SemMedDB Novelty?
Should we ponder if/how we might leverage this "Novelty" idea in SemMedDB?
https://togithub.com/NCATSTranslator/minihackathons/issues/313 (non-autoreferencing link)
Thanks for bringing this to my attention. Do you know if they are talking about SUBJECT_NOVELTY and OBJECT_NOVELTY scores as defined on the SemMedDB Database Download page?
I do not know. The way the conversation went, I did not understand that there were two. I assumed (apparently incorrectly) that each assertion had one Novelty score. I don't know much about it.

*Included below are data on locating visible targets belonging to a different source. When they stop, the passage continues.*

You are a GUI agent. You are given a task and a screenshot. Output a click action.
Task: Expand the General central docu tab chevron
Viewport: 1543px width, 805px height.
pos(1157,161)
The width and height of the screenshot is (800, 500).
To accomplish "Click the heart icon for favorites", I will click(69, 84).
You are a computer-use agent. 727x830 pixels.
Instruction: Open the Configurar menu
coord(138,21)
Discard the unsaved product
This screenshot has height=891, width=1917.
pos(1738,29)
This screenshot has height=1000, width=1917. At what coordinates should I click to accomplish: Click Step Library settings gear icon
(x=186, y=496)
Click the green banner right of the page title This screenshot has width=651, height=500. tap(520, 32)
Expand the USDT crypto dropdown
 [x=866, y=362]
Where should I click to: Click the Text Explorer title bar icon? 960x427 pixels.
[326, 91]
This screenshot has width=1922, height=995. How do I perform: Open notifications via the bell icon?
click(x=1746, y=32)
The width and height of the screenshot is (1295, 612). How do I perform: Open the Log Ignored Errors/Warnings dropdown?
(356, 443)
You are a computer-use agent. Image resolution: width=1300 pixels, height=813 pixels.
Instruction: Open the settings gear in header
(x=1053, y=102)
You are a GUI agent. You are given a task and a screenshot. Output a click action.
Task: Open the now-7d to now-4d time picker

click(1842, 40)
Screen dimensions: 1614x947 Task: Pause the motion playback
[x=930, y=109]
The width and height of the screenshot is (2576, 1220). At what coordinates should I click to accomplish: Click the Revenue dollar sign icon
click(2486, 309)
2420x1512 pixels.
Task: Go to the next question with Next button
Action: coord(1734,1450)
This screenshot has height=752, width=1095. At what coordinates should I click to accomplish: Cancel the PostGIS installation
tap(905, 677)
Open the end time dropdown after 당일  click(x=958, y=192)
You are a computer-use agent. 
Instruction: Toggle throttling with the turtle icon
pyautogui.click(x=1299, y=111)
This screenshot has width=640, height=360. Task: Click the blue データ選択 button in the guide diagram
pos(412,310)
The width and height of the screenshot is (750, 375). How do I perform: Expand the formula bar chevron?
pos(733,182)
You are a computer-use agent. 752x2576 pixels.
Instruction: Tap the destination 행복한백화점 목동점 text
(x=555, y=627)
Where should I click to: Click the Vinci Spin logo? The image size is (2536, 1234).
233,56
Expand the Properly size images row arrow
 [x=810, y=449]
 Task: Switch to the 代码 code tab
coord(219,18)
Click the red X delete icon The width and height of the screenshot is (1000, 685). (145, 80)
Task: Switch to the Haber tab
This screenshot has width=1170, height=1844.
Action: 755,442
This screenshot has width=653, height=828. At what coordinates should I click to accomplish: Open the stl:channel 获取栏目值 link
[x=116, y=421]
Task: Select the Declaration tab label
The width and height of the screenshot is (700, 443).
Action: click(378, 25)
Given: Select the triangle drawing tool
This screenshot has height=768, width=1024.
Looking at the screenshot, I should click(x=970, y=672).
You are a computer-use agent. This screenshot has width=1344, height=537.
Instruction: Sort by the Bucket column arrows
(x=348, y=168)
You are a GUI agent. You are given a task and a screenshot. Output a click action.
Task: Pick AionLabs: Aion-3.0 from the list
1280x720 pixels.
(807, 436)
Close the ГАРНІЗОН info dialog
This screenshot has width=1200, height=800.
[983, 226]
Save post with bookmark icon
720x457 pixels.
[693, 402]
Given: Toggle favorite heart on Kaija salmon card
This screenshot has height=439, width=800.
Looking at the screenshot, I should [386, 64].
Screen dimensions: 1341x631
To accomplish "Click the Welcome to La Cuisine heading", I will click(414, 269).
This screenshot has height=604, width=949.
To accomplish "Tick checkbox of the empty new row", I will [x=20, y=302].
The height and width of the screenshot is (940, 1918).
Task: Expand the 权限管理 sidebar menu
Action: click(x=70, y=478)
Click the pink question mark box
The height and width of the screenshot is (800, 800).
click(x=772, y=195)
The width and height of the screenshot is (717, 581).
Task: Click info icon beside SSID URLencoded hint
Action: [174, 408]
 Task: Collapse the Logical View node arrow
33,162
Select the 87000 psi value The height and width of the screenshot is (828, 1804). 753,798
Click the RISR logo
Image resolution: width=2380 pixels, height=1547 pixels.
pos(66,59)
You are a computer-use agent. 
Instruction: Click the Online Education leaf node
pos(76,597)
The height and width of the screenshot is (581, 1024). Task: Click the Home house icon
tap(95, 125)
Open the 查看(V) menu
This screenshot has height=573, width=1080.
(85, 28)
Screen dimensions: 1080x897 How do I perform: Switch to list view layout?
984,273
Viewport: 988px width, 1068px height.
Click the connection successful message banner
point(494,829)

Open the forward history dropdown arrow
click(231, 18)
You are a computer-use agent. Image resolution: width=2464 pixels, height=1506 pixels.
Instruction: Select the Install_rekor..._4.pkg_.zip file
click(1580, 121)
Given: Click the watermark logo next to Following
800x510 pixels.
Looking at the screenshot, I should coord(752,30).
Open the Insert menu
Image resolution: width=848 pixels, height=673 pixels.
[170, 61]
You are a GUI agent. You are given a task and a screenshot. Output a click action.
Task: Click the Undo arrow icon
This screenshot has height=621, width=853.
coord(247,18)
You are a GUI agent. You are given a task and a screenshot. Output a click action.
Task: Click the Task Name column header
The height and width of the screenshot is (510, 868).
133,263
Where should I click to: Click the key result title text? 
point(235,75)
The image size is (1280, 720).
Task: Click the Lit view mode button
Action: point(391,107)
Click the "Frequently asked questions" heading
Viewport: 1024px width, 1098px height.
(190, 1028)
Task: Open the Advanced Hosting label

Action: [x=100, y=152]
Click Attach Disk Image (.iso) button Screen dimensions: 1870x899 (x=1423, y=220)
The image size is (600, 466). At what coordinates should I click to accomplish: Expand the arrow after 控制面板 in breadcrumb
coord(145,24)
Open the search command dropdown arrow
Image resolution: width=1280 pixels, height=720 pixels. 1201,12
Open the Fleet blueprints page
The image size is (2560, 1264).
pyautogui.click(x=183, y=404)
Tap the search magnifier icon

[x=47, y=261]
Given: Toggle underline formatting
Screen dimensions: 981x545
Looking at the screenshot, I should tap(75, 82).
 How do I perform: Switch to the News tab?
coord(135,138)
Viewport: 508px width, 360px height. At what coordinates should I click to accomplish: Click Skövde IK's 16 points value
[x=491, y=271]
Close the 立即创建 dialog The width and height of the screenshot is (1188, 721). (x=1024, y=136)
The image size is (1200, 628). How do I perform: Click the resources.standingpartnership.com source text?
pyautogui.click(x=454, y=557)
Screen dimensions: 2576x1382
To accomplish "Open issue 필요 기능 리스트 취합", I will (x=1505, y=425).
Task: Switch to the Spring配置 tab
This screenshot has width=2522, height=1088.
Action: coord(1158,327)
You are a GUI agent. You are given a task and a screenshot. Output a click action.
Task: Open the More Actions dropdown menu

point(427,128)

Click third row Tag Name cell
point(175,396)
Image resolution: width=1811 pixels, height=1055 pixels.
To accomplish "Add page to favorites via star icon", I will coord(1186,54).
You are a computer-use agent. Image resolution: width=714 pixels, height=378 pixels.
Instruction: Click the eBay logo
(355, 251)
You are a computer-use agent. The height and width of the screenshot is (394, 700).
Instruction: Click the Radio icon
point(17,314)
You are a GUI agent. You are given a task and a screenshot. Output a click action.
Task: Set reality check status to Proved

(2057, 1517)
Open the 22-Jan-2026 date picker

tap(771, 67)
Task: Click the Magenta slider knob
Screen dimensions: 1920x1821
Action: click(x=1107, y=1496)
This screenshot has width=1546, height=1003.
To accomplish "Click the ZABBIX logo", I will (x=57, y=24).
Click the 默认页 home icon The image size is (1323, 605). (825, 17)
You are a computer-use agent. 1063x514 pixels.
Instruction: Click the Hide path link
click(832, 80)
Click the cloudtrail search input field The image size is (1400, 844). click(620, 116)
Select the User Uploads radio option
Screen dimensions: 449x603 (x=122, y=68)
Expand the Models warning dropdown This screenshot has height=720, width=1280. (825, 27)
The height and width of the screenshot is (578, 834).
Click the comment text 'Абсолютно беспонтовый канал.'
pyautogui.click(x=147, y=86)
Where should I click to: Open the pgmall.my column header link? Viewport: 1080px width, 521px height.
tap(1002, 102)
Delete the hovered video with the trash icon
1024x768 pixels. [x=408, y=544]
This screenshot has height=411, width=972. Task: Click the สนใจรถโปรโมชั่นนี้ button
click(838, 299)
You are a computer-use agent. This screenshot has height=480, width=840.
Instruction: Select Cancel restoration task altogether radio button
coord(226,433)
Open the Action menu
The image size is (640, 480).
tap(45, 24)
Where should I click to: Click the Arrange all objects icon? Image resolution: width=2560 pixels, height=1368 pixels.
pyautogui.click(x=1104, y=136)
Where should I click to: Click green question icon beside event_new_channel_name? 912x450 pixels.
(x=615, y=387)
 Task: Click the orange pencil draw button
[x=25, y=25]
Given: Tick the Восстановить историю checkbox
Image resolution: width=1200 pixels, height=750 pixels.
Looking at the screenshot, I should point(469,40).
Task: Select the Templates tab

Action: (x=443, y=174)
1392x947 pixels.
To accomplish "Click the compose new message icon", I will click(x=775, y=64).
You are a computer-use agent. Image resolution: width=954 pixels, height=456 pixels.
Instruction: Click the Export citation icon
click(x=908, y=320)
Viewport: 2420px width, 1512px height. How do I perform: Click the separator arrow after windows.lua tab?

Looks like they are talking about SUBJECT_NOVELTY and OBJECT_NOVELTY scores. Andrew mentions the score of 1 in relation to the object cytokine and if you look at the json he posted you can see it under the attributes of this node.
Let's keep #1551 in mind when addressing this issue
And #1658
Current status: Finn says that these novelty scores are in KG2, but perhaps not in KG2C, so asking @amykglen if they are, and if so, how to access them.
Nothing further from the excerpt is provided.